→ Extrait du document
--*--

Inaction climatique : mais quand va-t-on passer des paroles aux actes ?

Une hirondelle ne fait pas le printemps. Mais visiblement l’espèce humaine, elle, l’a en partie défait… comme toutes les saisons. Nous le savons, le réchauffement de notre planète est une réalité et il est majoritairement d’origine anthropique. Seule option : réduire nos émissions de gaz à effet de serre en changeant notamment notre gestion de l’énergie et nos modes de vie. Et pourtant, si des actions sont menées, elles restent insuffisantes. Pourquoi est-ce si compliqué de passer des paroles aux actes ?

32 tribunes ! 32 rapports pour nous dire que le changement, c’est maintenant ! Il est bien sûr question ici du « changement climatique » mais aussi des changements à accomplir afin de réduire au plus tôt nos émissions de gaz à effet de serre. En effet, ce que le GIEC affirme dans cette 32e édition : c’est qu’à présent, la fenêtre d’action est mince et que l’espèce humaine devra vite revoir sa copie pour limiter le réchauffement à 1,5 au lieu de 2 °C afin de préserver la biodiversité de notre planète. Alors, comment en venir aux applications tangibles, car cela fait longtemps que l’on nous le serine : « faisons vite, ça chauffe ! »

--*--

→ Lignes de données
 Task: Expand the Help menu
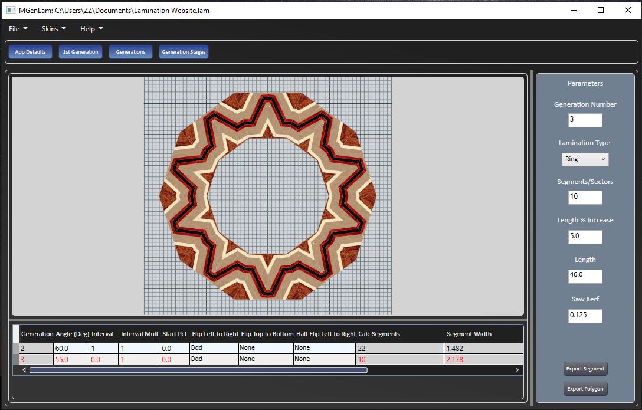(x=91, y=29)
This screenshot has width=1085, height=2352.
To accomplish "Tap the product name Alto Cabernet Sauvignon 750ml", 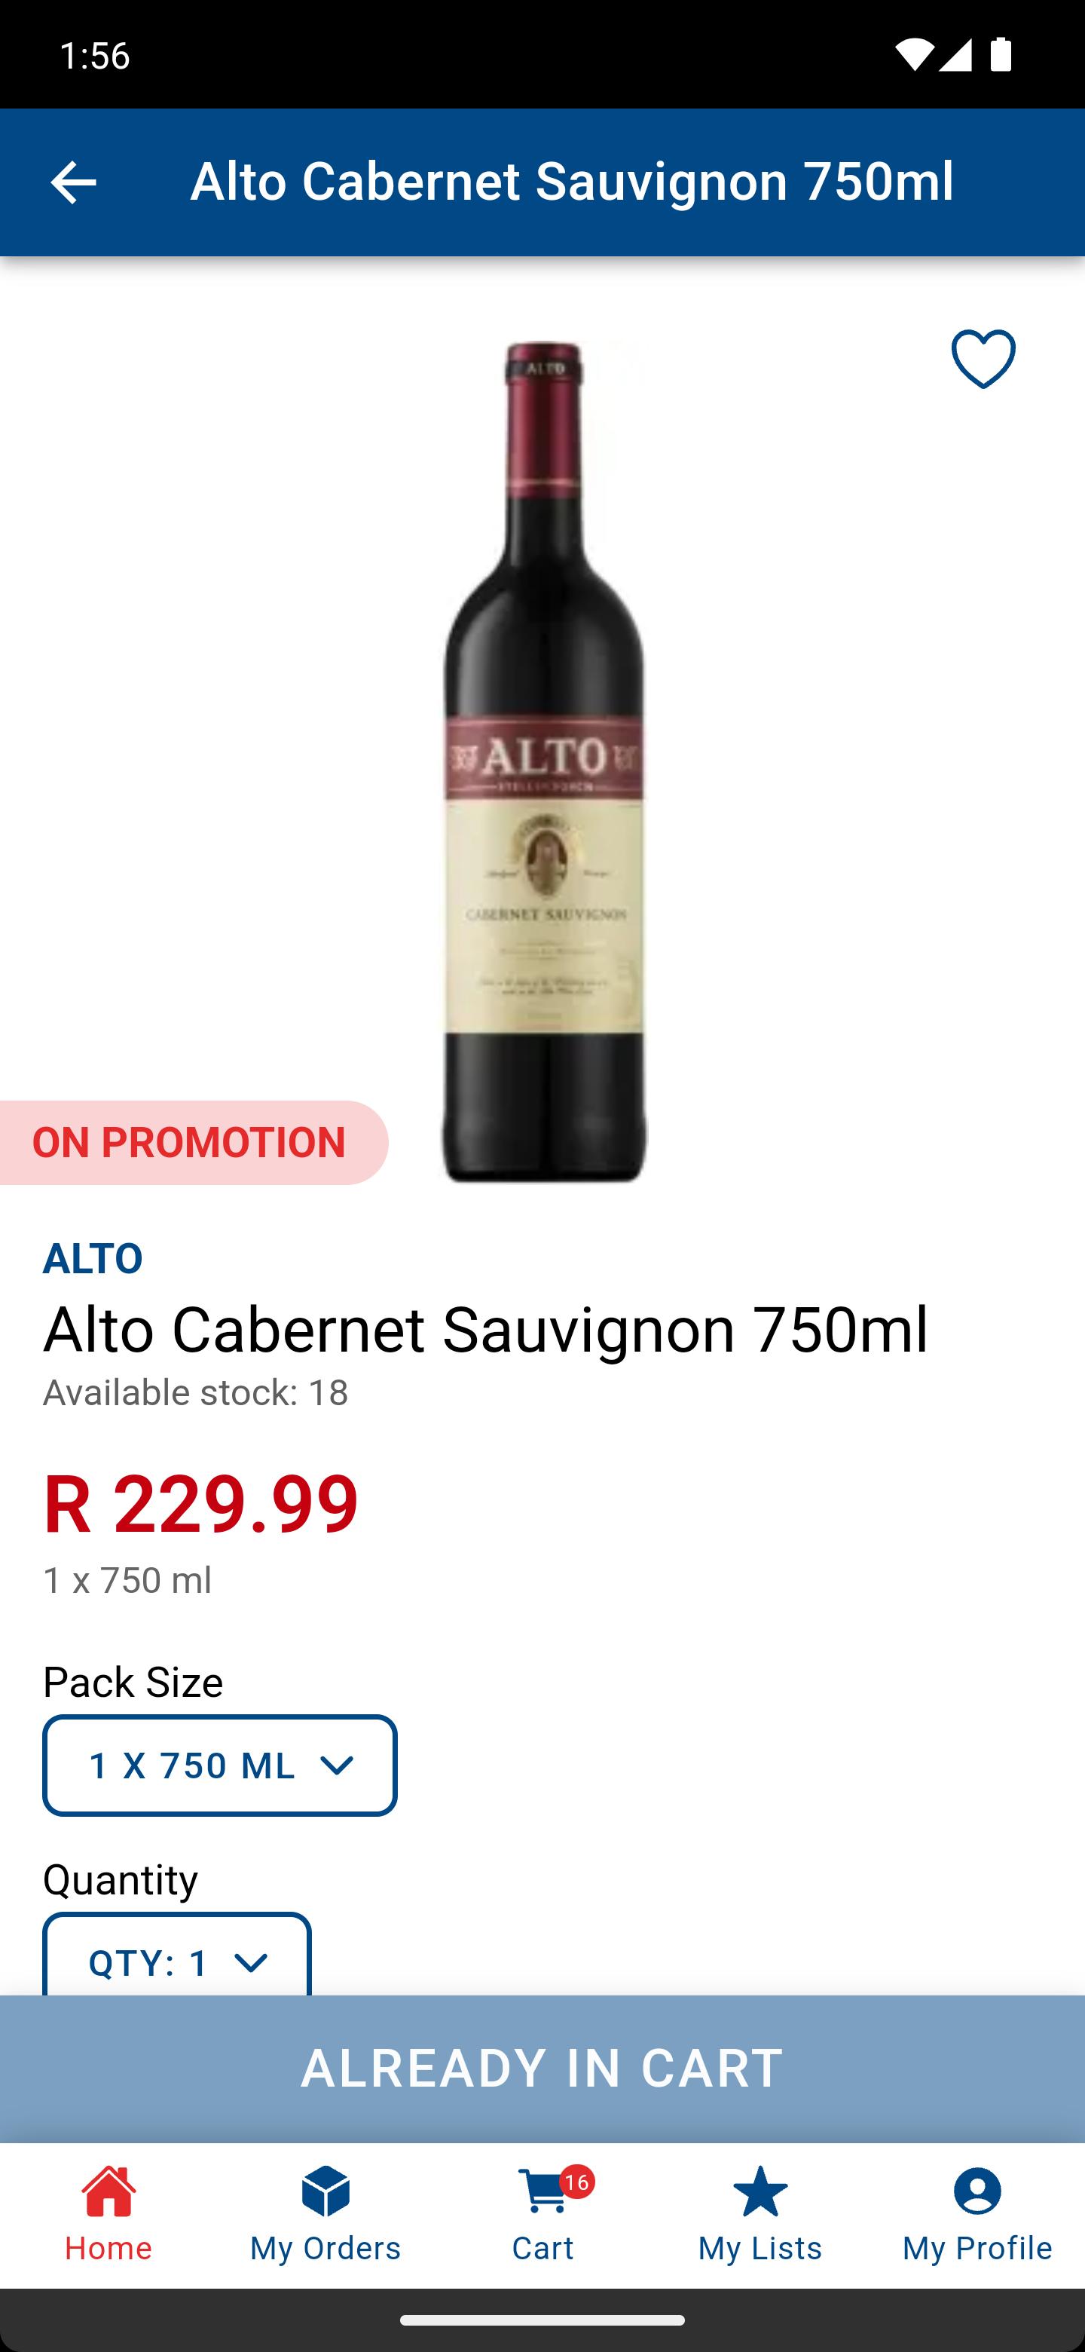I will click(485, 1328).
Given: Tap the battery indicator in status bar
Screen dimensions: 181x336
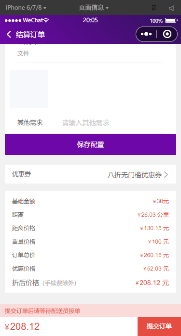Looking at the screenshot, I should 171,20.
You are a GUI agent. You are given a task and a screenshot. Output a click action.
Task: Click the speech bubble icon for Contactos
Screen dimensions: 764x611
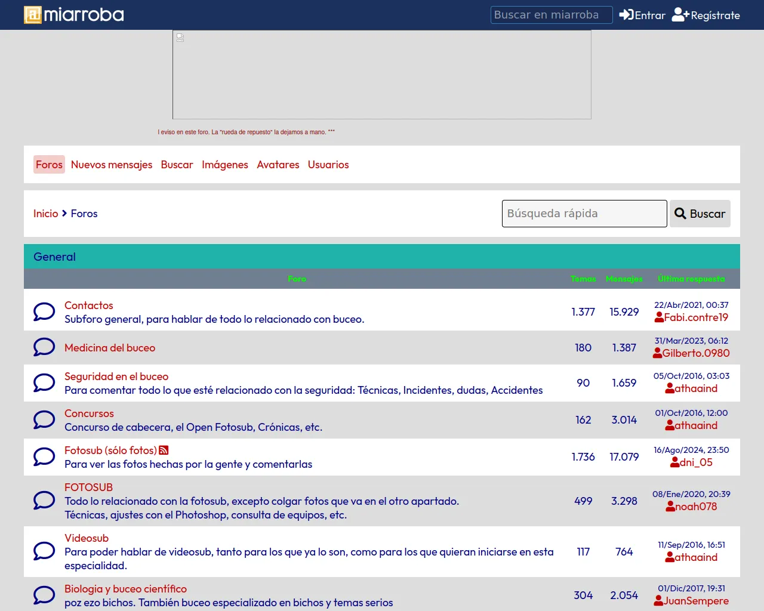44,311
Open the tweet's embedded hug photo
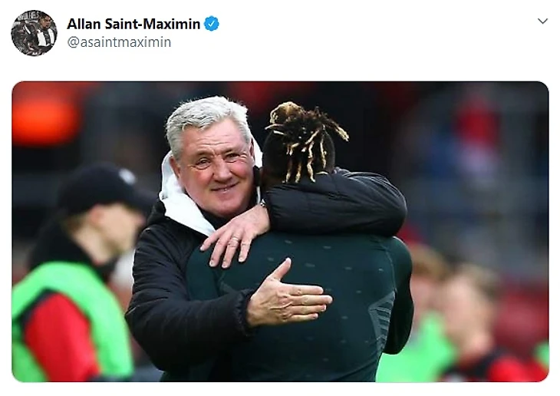 point(280,232)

--*--

Recopiez à l'identique l'intégralité du texte sur l'inaction climatique.

→ Réponse rédigée
Inaction climatique : mais quand va-t-on passer des paroles aux actes ?

Une hirondelle ne fait pas le printemps. Mais visiblement l’espèce humaine, elle, l’a en partie défait… comme toutes les saisons. Nous le savons, le réchauffement de notre planète est une réalité et il est majoritairement d’origine anthropique. Seule option : réduire nos émissions de gaz à effet de serre en changeant notamment notre gestion de l’énergie et nos modes de vie. Et pourtant, si des actions sont menées, elles restent insuffisantes. Pourquoi est-ce si compliqué de passer des paroles aux actes ?

32 tribunes ! 32 rapports pour nous dire que le changement, c’est maintenant ! Il est bien sûr question ici du « changement climatique » mais aussi des changements à accomplir afin de réduire au plus tôt nos émissions de gaz à effet de serre. En effet, ce que le GIEC affirme dans cette 32e édition : c’est qu’à présent, la fenêtre d’action est mince et que l’espèce humaine devra vite revoir sa copie pour limiter le réchauffement à 1,5 au lieu de 2 °C afin de préserver la biodiversité de notre planète. Alors, comment en venir aux applications tangibles, car cela fait longtemps que l’on nous le serine : « faisons vite, ça chauffe ! »